(Problem): Rewrite every line of the entries below as a Markdown table with the columns "No." and "Line", numbering the rows in order. Skip blank lines and leave out the pictures.

# # # #

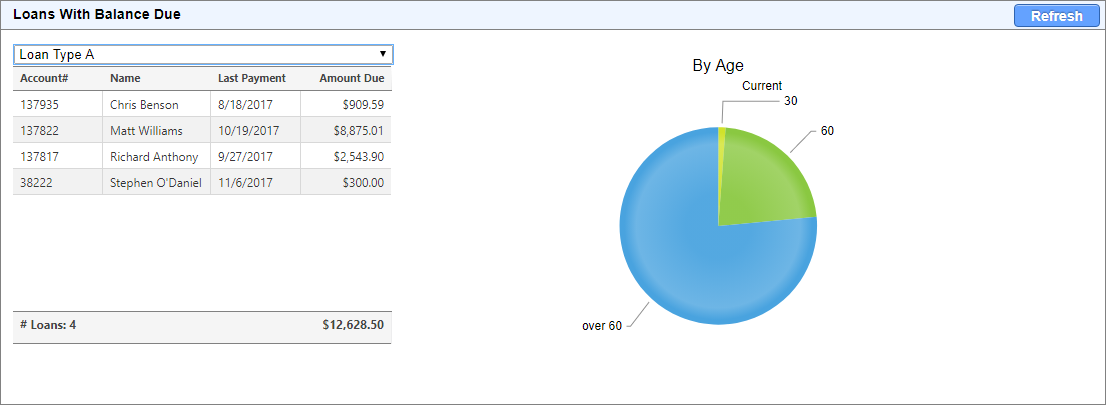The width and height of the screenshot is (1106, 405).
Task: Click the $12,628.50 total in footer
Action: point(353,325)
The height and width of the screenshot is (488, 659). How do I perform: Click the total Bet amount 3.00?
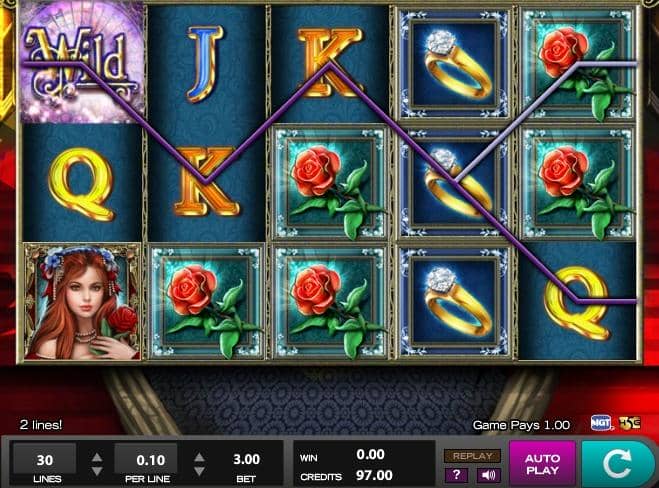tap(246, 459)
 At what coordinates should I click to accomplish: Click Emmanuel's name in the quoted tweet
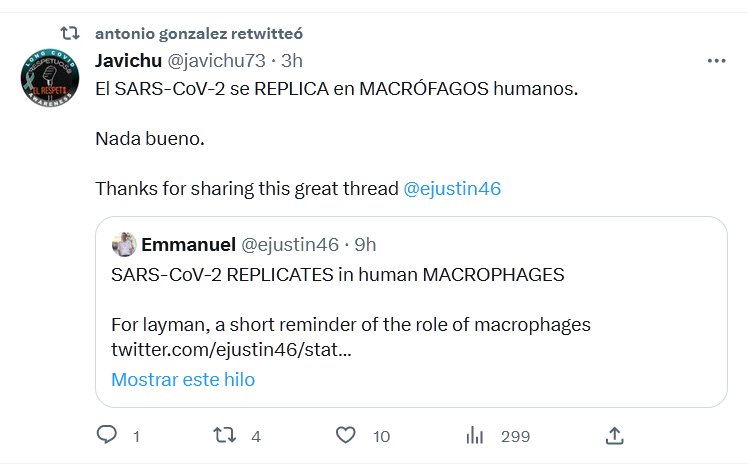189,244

# # # #

(Worked solution):
| No. | Line |
|---|---|
| 1 | The width and height of the screenshot is (1106, 405). |
| 2 | Task: Click the $12,628.50 total in footer |
| 3 | Action: point(353,325) |
| 4 | The height and width of the screenshot is (488, 659). How do I perform: Click the total Bet amount 3.00? |
| 5 | tap(246, 459) |
| 6 |  At what coordinates should I click to accomplish: Click Emmanuel's name in the quoted tweet |
| 7 | 189,244 |